_Exercise_.
Beginning with the first line below, please restate each line exactly, down to and including the line containing "Given: Collapse the Badewanne subtotal row".

_Data records_.
== Segment start ==

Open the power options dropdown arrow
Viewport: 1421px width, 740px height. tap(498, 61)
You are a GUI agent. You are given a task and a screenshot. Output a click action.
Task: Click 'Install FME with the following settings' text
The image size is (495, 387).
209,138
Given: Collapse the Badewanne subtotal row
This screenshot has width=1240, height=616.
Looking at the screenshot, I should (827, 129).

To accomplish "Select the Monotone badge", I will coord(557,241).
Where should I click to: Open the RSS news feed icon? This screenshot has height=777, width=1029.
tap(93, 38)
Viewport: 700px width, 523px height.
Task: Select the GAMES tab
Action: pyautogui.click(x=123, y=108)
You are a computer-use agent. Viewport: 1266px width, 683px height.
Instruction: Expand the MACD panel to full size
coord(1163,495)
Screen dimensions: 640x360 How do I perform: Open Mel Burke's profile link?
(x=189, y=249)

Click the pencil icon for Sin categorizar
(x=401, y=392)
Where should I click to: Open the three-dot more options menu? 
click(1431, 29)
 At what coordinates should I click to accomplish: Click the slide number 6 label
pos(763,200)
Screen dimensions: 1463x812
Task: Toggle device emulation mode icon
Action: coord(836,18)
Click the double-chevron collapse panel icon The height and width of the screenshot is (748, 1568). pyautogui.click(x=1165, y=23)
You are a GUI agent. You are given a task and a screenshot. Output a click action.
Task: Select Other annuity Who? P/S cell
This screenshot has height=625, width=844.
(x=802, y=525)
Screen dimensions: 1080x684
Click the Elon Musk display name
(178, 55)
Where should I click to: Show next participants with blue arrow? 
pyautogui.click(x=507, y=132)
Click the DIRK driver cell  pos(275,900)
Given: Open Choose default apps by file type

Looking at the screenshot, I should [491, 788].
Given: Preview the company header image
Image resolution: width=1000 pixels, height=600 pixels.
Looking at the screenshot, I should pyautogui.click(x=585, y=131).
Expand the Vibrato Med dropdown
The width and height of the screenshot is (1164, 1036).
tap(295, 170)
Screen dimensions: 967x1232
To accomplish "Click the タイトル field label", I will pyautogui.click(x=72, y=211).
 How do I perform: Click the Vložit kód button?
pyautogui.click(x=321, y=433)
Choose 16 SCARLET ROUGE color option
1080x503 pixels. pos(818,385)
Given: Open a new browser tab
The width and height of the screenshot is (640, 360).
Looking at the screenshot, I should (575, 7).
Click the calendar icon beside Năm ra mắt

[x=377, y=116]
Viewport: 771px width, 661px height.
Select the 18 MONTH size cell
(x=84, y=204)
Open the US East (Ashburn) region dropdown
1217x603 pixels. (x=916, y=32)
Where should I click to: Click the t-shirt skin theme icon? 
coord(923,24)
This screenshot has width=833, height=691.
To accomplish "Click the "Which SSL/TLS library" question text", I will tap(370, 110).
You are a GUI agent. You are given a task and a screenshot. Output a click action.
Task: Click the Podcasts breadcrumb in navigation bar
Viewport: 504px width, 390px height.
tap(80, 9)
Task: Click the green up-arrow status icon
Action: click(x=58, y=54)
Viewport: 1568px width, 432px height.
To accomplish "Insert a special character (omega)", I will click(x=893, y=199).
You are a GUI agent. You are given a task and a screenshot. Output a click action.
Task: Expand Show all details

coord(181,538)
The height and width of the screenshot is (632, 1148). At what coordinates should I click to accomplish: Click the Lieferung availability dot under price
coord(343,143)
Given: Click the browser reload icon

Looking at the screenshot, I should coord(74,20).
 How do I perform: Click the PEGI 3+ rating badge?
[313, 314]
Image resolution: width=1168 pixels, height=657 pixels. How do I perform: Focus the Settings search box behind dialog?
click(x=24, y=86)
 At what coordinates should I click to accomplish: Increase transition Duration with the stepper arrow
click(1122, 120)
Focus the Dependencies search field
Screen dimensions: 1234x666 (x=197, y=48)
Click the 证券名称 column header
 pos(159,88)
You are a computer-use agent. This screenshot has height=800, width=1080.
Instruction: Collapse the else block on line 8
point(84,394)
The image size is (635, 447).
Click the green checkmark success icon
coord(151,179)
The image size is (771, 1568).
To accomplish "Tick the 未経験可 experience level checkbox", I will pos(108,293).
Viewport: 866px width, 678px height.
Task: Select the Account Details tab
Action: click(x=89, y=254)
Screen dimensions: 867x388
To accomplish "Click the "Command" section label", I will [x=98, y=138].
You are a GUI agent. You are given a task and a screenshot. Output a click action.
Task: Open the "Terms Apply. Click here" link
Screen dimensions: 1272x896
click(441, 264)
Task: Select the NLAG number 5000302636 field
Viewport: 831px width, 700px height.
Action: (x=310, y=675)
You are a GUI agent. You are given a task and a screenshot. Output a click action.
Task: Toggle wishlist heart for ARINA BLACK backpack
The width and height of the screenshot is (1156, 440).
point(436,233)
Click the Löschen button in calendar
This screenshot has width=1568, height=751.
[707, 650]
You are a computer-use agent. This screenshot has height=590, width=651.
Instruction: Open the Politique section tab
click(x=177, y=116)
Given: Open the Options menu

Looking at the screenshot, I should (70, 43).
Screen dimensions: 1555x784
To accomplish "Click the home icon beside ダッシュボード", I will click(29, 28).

== Segment end ==

_Problem solution_.
Open the power options dropdown arrow
Viewport: 1421px width, 740px height. tap(498, 61)
You are a GUI agent. You are given a task and a screenshot. Output a click action.
Task: Click 'Install FME with the following settings' text
The image size is (495, 387).
209,138
Given: Collapse the Badewanne subtotal row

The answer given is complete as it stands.